For the foregoing reasons, I concur.

CORBIN, J., joins.

. I would note that the statute only requires that a putative father prove one of the three. It just so happens that in the instant case, J.E.M. proved each.

. Indeed, this court does strictly construe adoption statutes; however, this court, strictly construes the statutes in favor of the natural parents. In In re Glover, this court explained: The court gives careful protection to a natural parent’s rights. As announced in Woodson v. Lee, 221 Ark. 517, 254 S.W.2d 326 (1953), quoting In re Cordy, 169 Cal. 150, 154, 146 P. 532 (1914),

... the power of the court in adoption proceedings to deprive a parent of her child, being in derogation of her natural right to it, and being a special power conferred by the statute, such statute should be strictly construed; that ‘the law is solicitous toward maintaining the integrity of the natural relation of parent and child; and in adversary proceedings in adoption, where the absolute severance of that relation is sought, without the consent and against the protest of the parent, the inclination of the courts, as the law contemplates it should be, is in favor of maintaining the natural relation.... Every intendment should have been in favor of the claim of the mother under the evidence, and if the statute was open to construction and interpretation it should be construed in support of the right of the natural parent. ’

288 Ark. 59, 62-63, 702 S.W.2d 12, 13-14 (1986) (emphasis added).

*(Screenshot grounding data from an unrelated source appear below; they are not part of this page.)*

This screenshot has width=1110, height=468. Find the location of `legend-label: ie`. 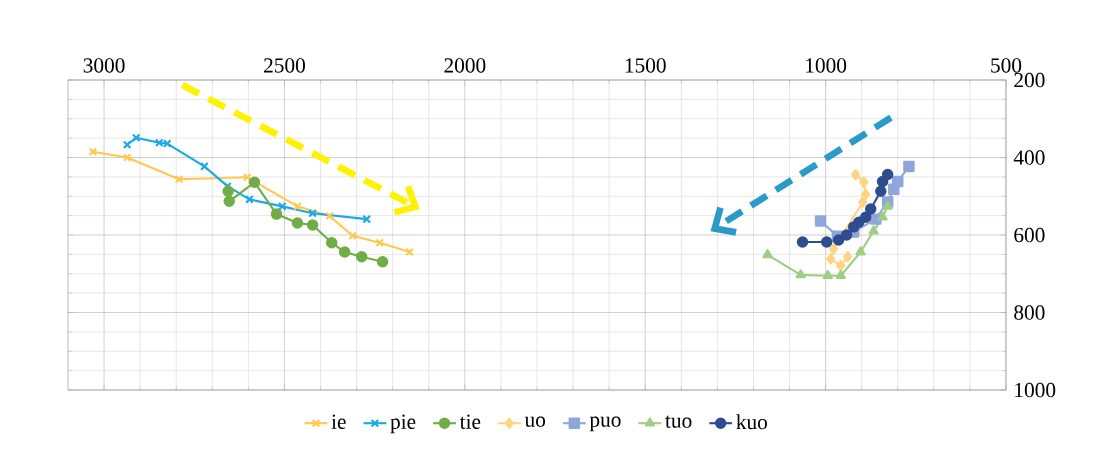

legend-label: ie is located at coordinates (338, 422).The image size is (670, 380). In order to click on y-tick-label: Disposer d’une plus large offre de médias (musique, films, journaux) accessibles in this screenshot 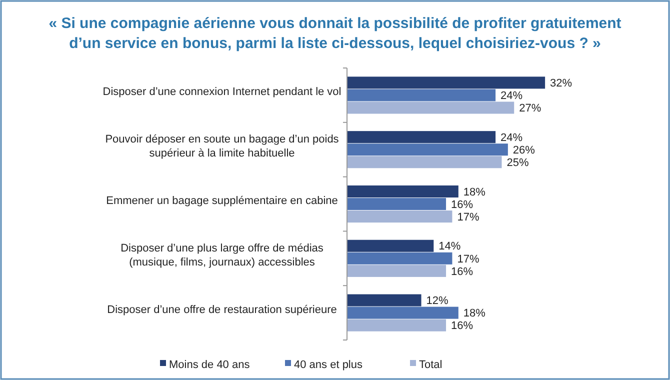, I will do `click(222, 255)`.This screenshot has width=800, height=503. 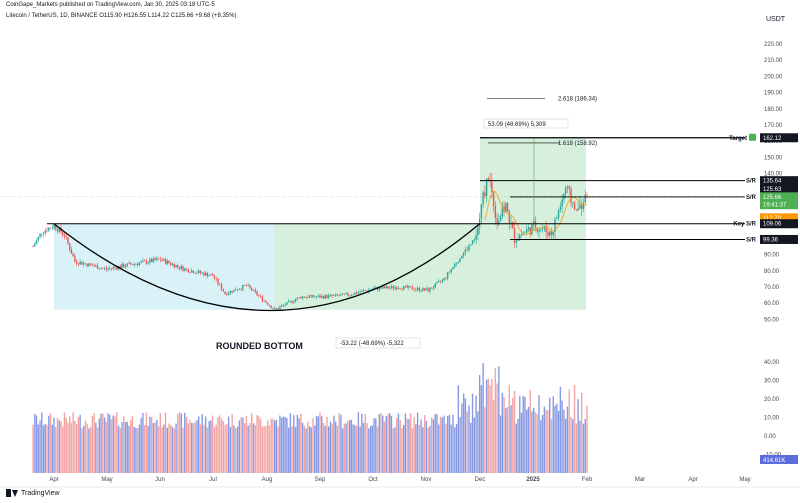 What do you see at coordinates (779, 205) in the screenshot?
I see `price-badge` at bounding box center [779, 205].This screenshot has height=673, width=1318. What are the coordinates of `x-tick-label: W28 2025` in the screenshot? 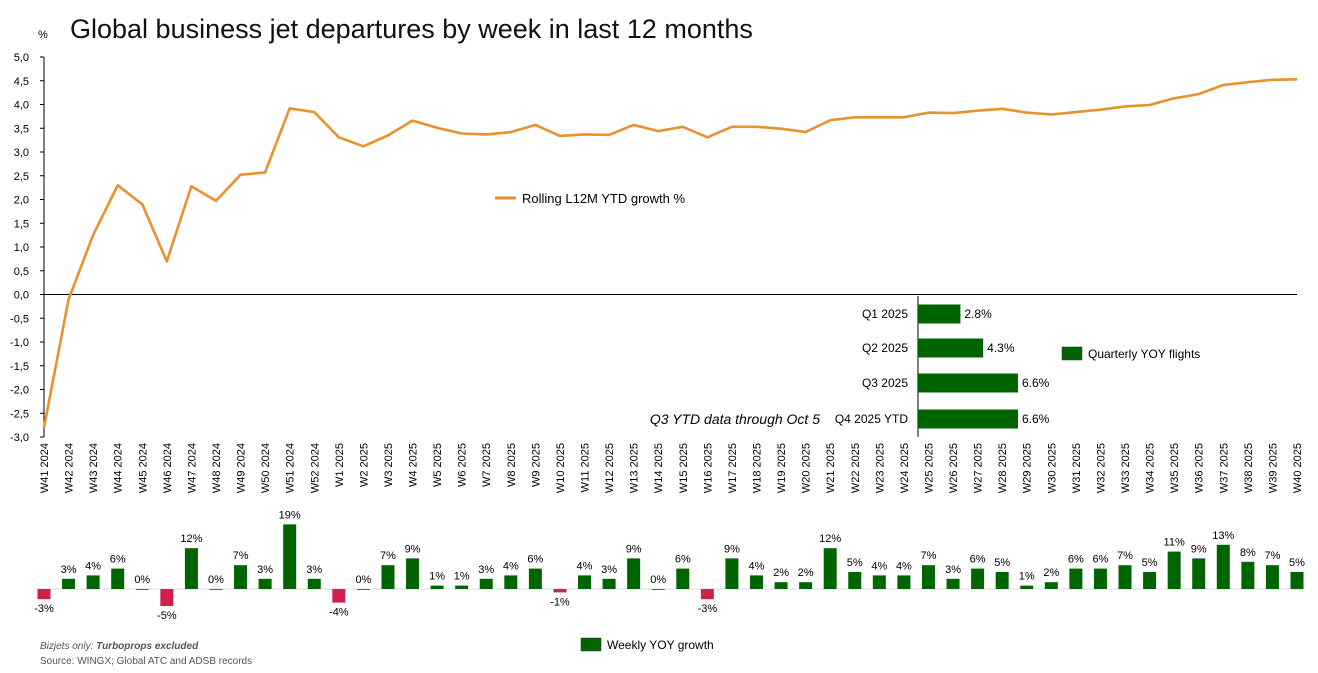 It's located at (1003, 468).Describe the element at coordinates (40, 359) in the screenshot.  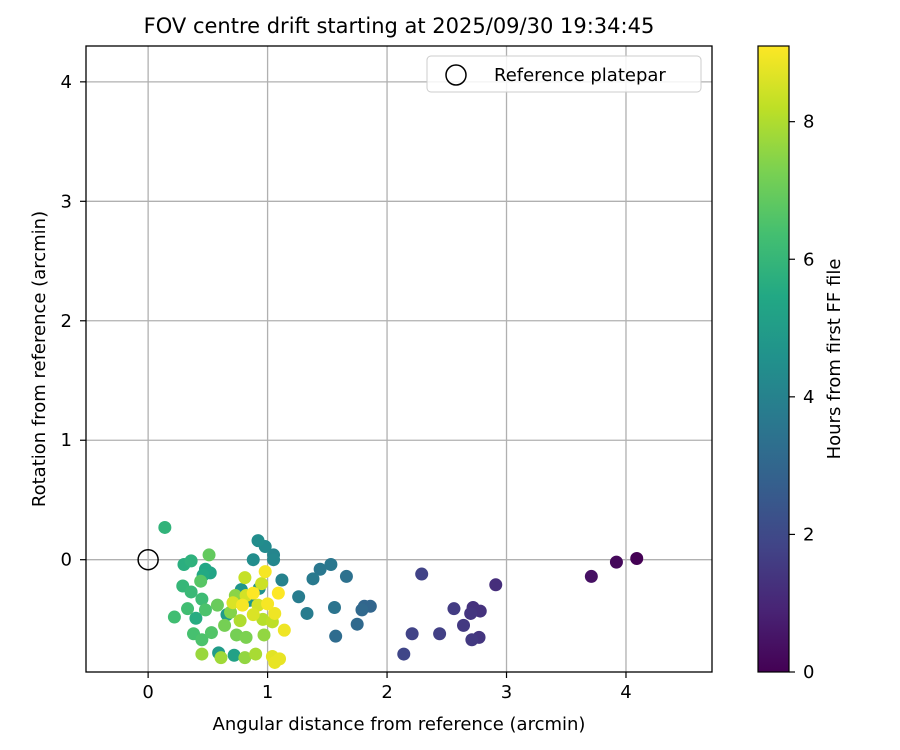
I see `y-axis-label: Rotation from reference (arcmin)` at that location.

. To the extent that the court of appeals' opinion in X.T. v. M. M., 2010 Ark. App. 556, 377 S.W.3d 442, conflicts with my analysis, I, like the majority, would overrule it. Also, to the extent the parties believe a determination of whether J.E.M. is unreasonably withholding consent is required under section 9-9-220(c)(3) (Repl.2009), I disagree. That provision, in my opinion, is simply inapplicable where one has just proved a significant custodial, personal, or financial relationship.